The Only Child – a short story

Julie watched impassively as Lorraine played. She sang quietly to herself, a song from The King and I, or South Pacific, absorbed during an interminable Sunday afternoon’s detached viewing of her parent’s favourite films. Usually the lonely Sunday afternoon would start with roast dinner and afterwards the three of them would retire to the living room to watch the Sunday afternoon film.

Lorraine’s thick blonde hair, smelt of roast chicken flavour crisps, and was always wet from being chewed, swayed as she sang.

Yesterday, Julie had climbed up onto the window frame and watched Lorraine waltzing up the road, swinging round a lamppost, deep in a reverie of her own secret world. Once, Lorraine and Julie and their friends had had their photo taken for the local paper. Lorraine kept the photo in an envelope in the bottom drawer. She wasn’t allowed to stick anything on the walls, as doing so would ruin the wallpaper.

In the evening, sometimes Julie and Lorraine would lie together on the pink Brentford nylons counterpane and watch the shadows cast themselves over the shiny walnut of the wardrobe. Lorraine told Julie that the shady shape was her paternal Grandmother’s ghost. Granddad had made the wardrobe, during his days as a fiery carpentry Union leader. Lorraine confided to Julie that she had never known her grandparents, that they had died before she was born. She imagined their presence protecting her from beyond the grave. At night, as she tried to sleep at 6pm with the curtains barely blocking the light of a late summer evening, she shut her eyes tightly and envisaged a mediaeval castle floating in a dark starry sky, where Jesus and her grandparents benignly looked down upon her.

Julie was happy to be a terrestrial support for Lorraine, as much as she could. One summer’s day by the seaside, Julie had even been able to save Lorraine’s life. She had only been about 3 years old at the time, and wandered off to paddle by the breakwater. Little did she know that the sea on the other side of the breakwater was a lot deeper than on the side where she was paddling?

As she plunged into the translucent green light, her first thought was that surely the sea was blue? The sky and the sea were meant to be blue, and the sun a yellow ball. Pushing upwards with her face against the pressure of the sea, she looked upwards to see a black and white panda floating on the surface. Lorraine’s first instinct, with an already nascent sense of responsibility kicking in, was to save Julie’s life first. Somehow, she propelled herself to the surface, kicking wildly, gasping for air as she surfaced, wrapped her arm around Julie’s neck and swam to the shore, where a nice man was waiting to help her. At some point, her parents must have been alerted to her fate. What had they been doing? Where were they when she needed them?

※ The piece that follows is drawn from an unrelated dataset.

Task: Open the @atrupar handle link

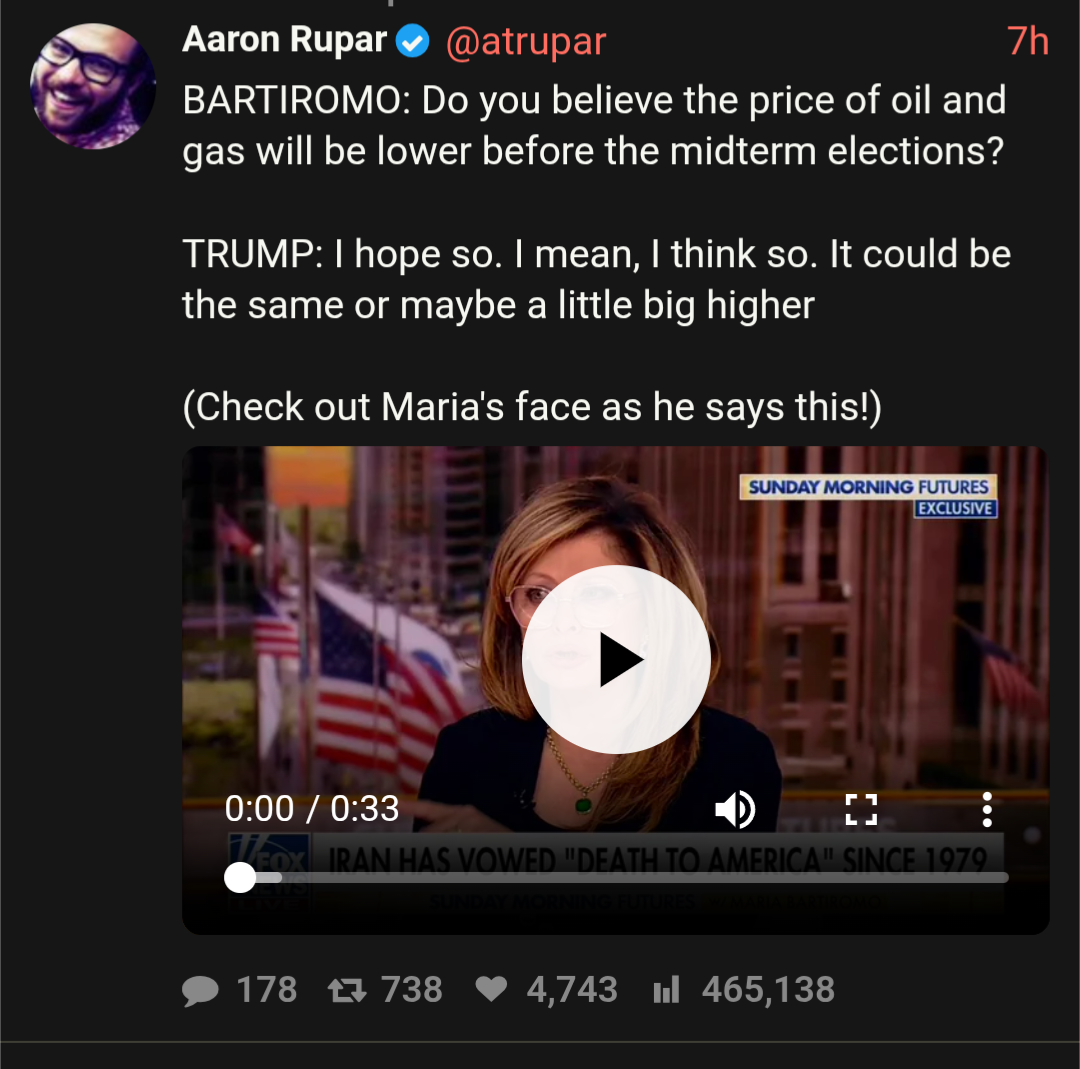Action: (x=526, y=41)
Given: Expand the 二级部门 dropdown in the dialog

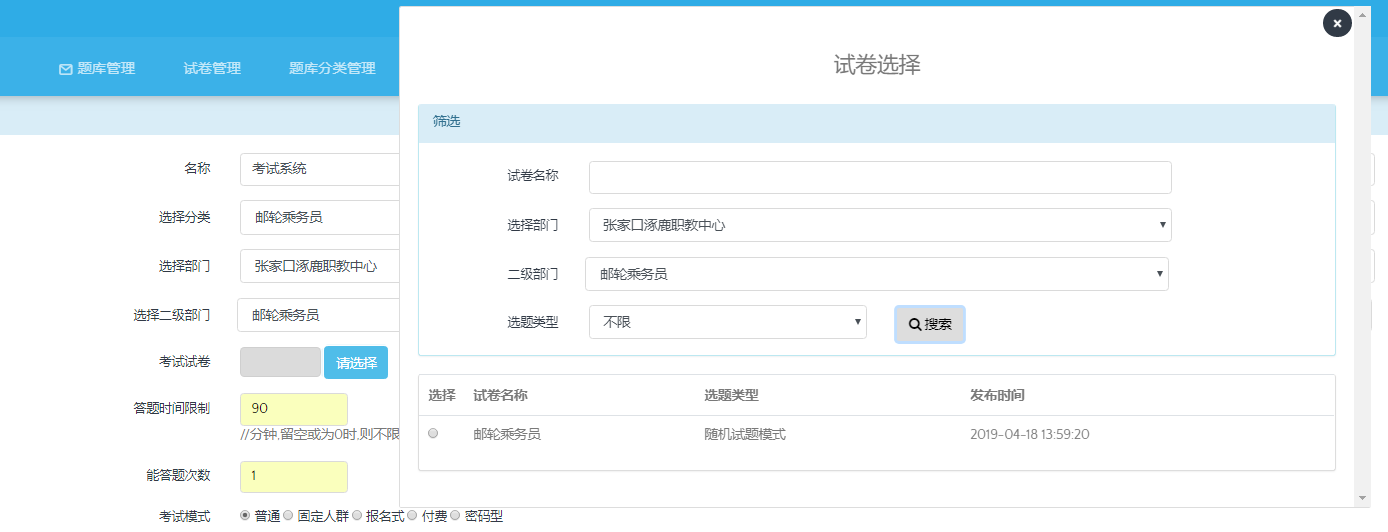Looking at the screenshot, I should 876,274.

All the way home, sitting on the wiry back seat of the Carmen Ghia (meant for two passengers only) that scratched at her eczema on the back of her knees, Lorraine stared at a green Clark’s shoe box. Surely the sea was meant to be blue? What else was not real in the world that she had yet to discover?

Today Julie sits behind the white linen Ikea bedroom curtain, on the windowsill, watching the children playing in the garden. Her black and white fur is a little worn now, but her beady button eyes shine as bright as ever. The youngest loves Julie, because she saved her Mummy’s life.

Lorraine still lies on the bed, drinking tea after a hot bath. Even now, she still disappears into the reverie of her own private world. She tries to read but can’t fix her mind on any one point in the story. Sometimes, she will stare as the trees sway outside the window, buffeted by the autumn breeze. An hour will pass, without her noticing. She won’t answer the phone or the door, but listen to soft, lilting music, birdsong, and waves lapping on the shore.

She reflects that overall she has been successful, achieved more than most kids. Overachieved even. At what cost? System overload. Teddies and imaginary friends don’t help you deal with the hustle and bustle; the political and emotional cut and thrust of the Real World.

She learnt on her own, in the uncontrolled environment of the Real World, with no parents to referee. Now it was time to release control to just be. Lorraine turned onto her side and pulled the quilt up around her and reflected as she had done many times before;

“There hasn’t been a day of my life when I haven’t wished for a brother or sister.”